Stored items:
****************
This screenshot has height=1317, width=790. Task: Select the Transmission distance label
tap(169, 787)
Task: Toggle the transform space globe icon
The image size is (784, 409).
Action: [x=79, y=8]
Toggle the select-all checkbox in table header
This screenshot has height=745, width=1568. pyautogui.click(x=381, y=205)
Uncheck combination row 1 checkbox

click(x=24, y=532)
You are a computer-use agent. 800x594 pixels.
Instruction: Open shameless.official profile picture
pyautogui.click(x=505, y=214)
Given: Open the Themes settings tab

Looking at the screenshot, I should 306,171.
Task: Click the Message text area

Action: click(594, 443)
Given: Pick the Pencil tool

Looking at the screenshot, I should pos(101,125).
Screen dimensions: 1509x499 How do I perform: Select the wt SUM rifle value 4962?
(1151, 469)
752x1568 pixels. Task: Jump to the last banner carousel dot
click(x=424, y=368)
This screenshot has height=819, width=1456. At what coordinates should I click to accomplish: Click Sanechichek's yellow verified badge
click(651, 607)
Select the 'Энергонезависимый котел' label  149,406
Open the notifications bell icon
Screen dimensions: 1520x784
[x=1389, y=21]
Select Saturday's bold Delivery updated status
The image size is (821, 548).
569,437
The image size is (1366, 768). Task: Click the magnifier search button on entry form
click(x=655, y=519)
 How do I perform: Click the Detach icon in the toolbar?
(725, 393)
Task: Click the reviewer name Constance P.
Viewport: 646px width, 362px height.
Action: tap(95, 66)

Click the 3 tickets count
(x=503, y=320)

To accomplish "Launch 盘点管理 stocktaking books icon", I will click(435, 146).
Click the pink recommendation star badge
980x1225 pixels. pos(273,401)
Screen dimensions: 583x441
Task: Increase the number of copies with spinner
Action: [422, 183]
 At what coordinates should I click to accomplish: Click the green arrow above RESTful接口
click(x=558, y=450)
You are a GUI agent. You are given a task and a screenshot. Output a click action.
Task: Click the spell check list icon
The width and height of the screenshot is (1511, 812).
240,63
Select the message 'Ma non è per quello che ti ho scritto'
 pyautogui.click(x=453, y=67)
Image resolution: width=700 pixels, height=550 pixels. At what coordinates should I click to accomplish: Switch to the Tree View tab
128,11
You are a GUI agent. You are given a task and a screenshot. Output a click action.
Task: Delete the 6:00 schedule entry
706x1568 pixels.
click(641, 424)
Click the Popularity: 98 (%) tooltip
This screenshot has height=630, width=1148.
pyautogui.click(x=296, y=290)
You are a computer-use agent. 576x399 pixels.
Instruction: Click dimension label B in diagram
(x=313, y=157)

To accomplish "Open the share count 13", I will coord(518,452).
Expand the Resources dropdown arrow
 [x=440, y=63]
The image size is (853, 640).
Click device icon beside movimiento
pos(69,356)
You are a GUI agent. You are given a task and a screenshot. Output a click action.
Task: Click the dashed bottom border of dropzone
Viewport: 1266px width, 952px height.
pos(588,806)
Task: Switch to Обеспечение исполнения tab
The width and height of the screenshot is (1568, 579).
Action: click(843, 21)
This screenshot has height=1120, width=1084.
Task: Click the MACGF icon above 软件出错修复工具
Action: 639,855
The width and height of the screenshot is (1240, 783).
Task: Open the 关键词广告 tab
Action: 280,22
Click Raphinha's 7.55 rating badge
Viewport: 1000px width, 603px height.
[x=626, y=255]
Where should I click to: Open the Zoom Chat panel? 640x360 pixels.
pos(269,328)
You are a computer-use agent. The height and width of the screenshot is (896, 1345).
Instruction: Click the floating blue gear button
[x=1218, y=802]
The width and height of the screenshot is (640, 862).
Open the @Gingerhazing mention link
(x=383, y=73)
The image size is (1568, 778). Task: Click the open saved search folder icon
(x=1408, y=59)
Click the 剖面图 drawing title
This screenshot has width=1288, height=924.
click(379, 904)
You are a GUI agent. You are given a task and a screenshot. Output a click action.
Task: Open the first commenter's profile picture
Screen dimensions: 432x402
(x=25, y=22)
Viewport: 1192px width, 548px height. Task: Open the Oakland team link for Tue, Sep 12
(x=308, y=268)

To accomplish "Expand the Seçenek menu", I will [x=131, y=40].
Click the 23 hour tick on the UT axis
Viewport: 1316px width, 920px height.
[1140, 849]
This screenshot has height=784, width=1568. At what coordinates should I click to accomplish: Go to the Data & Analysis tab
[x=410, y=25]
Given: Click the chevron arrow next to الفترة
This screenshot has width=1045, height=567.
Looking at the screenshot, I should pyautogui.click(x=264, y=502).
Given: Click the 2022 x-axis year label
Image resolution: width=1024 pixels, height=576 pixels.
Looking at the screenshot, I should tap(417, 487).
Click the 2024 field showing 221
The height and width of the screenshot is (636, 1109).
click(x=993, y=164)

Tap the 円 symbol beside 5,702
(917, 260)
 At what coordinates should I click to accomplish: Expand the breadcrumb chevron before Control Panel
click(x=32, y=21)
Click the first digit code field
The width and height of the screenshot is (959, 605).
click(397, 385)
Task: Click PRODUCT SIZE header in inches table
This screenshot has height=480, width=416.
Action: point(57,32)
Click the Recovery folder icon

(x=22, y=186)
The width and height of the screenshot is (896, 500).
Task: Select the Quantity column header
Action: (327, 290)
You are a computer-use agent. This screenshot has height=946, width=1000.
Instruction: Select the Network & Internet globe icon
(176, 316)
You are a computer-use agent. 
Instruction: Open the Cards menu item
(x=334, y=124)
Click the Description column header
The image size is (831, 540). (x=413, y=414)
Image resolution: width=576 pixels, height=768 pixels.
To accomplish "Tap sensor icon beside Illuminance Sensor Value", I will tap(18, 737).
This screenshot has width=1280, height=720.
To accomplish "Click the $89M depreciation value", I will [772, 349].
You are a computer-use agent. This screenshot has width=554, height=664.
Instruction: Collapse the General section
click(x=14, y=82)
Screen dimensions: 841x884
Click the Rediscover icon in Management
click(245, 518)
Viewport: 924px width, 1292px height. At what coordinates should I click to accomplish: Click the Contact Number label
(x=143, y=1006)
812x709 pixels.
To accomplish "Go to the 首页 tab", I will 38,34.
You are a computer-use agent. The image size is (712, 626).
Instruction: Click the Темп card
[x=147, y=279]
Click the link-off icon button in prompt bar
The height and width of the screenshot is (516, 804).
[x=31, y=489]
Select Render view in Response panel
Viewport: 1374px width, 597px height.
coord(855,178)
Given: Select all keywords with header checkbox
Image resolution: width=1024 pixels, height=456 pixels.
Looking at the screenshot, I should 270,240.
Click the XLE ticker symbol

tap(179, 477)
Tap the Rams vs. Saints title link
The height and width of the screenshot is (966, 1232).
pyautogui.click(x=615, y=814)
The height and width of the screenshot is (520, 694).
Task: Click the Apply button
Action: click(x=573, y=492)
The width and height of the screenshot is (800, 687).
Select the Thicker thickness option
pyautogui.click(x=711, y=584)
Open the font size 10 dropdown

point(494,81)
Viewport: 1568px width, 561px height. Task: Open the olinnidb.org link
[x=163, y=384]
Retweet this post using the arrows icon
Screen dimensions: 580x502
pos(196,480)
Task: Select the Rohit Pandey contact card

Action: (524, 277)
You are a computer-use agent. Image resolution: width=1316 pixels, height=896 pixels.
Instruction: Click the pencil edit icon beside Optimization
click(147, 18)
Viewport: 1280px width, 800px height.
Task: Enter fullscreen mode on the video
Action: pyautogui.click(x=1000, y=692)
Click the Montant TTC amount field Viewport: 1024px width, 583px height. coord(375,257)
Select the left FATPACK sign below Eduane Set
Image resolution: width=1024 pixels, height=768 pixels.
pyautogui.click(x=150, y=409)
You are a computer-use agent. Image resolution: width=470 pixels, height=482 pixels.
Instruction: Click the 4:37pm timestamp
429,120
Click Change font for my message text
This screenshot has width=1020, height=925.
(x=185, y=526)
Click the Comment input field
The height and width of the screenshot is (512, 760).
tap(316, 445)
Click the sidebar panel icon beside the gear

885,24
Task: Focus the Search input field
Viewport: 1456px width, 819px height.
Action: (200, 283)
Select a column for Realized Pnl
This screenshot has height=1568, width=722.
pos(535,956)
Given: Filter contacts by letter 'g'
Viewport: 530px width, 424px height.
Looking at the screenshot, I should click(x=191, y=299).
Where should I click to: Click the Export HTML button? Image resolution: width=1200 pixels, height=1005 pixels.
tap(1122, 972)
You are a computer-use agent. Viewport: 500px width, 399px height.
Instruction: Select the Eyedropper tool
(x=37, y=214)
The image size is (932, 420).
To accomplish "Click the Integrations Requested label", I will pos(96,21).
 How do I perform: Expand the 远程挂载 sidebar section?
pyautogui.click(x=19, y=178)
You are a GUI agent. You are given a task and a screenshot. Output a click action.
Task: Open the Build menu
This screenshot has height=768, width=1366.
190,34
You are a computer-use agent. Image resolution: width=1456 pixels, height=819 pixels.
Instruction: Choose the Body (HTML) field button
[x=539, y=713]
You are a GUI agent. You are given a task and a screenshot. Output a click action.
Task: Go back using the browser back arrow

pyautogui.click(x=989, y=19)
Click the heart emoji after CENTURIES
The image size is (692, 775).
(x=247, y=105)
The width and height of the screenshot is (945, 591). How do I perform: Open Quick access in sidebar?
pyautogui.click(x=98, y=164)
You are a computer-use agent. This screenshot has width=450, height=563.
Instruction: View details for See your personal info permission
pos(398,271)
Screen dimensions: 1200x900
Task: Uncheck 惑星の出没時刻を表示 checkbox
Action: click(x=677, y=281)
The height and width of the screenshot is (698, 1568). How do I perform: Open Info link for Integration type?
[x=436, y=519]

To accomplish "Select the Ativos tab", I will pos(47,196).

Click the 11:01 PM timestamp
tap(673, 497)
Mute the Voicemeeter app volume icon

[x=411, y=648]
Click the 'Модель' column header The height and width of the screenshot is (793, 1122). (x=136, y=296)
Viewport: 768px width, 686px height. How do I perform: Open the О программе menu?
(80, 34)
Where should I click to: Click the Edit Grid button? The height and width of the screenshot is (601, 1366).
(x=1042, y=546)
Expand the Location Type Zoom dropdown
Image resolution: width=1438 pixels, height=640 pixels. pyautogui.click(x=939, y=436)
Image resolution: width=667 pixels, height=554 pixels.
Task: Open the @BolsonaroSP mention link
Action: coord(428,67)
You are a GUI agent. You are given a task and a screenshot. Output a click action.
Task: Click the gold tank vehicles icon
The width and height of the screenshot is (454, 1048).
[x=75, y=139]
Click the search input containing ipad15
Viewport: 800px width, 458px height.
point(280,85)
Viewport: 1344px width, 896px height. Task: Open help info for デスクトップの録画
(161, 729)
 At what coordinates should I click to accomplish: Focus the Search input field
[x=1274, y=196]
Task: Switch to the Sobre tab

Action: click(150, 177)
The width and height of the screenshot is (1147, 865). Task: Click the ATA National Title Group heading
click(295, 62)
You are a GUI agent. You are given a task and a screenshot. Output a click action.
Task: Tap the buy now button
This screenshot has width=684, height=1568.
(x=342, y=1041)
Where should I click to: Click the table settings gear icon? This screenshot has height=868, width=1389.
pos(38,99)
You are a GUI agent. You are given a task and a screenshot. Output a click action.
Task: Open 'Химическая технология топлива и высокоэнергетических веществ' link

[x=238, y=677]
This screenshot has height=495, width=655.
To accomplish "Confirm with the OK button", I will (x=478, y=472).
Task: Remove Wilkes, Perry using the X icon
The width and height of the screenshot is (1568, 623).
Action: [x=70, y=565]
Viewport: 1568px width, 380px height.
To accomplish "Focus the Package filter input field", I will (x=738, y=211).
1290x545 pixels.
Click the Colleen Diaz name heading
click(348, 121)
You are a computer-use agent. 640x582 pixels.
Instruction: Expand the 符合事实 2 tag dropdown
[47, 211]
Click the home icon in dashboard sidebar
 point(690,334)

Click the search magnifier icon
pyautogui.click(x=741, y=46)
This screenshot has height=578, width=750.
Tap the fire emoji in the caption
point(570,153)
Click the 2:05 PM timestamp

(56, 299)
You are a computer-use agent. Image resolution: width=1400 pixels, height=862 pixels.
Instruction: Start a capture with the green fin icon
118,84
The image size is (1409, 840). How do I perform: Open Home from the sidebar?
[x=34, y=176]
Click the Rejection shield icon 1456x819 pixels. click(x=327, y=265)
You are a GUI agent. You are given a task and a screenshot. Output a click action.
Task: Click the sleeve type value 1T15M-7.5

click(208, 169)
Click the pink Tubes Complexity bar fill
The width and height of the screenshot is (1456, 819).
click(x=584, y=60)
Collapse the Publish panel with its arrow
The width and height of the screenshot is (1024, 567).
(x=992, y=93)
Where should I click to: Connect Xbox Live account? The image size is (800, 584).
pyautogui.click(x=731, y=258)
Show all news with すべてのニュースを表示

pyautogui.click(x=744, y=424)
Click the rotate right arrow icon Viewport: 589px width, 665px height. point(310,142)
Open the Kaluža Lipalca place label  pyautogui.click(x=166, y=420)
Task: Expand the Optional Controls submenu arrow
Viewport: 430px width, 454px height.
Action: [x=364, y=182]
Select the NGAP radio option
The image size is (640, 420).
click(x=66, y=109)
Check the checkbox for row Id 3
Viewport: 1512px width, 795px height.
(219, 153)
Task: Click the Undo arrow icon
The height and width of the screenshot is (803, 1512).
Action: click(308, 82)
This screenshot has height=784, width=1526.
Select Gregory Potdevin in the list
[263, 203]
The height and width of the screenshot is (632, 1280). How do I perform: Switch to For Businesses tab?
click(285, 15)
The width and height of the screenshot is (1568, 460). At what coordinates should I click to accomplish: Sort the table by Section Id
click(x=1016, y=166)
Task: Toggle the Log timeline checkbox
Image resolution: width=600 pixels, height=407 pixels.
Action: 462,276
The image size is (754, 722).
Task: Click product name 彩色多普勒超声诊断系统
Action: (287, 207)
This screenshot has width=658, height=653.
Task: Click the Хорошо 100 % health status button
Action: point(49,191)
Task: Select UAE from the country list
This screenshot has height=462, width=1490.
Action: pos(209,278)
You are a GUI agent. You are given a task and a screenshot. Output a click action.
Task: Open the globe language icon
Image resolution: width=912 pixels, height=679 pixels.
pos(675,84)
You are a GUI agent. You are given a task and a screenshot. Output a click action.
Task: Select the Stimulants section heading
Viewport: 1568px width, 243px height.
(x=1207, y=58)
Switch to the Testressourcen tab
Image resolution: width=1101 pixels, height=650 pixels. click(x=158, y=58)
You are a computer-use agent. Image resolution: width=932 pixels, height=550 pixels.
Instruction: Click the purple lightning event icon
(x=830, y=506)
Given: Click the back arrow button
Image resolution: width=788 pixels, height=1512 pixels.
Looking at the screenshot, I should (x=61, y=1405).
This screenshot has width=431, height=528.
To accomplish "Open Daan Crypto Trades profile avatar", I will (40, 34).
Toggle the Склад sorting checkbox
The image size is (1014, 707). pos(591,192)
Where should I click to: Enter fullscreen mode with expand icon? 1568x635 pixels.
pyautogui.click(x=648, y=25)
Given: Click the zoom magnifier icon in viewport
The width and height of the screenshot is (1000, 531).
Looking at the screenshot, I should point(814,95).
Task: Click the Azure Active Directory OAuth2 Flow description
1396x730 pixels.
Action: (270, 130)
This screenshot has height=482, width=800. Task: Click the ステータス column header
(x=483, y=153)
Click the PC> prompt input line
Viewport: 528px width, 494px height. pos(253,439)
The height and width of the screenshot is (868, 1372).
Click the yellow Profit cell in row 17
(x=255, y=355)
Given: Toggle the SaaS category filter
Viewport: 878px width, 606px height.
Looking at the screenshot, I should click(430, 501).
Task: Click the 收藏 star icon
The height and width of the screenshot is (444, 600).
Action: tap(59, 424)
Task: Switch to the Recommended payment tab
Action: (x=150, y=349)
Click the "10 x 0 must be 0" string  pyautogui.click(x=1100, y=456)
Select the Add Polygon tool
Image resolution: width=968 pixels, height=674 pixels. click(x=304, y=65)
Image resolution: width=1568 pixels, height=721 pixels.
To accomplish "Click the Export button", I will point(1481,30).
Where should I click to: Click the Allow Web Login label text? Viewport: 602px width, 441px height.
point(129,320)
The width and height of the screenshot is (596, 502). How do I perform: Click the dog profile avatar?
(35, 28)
****************
Problem to solve: Extract exactly and only the lines above from the line containing "You are a computer-use agent. Image resolution: width=1316" through the line containing "You are a computer-use agent. Image resolution: width=470", both end lines included.

Response to the exercise:
You are a computer-use agent. Image resolution: width=1316 pixels, height=896 pixels.
Instruction: Click the pencil edit icon beside Optimization
click(147, 18)
Viewport: 1280px width, 800px height.
Task: Enter fullscreen mode on the video
Action: pyautogui.click(x=1000, y=692)
Click the Montant TTC amount field Viewport: 1024px width, 583px height. coord(375,257)
Select the left FATPACK sign below Eduane Set
Image resolution: width=1024 pixels, height=768 pixels.
pyautogui.click(x=150, y=409)
You are a computer-use agent. Image resolution: width=470 pixels, height=482 pixels.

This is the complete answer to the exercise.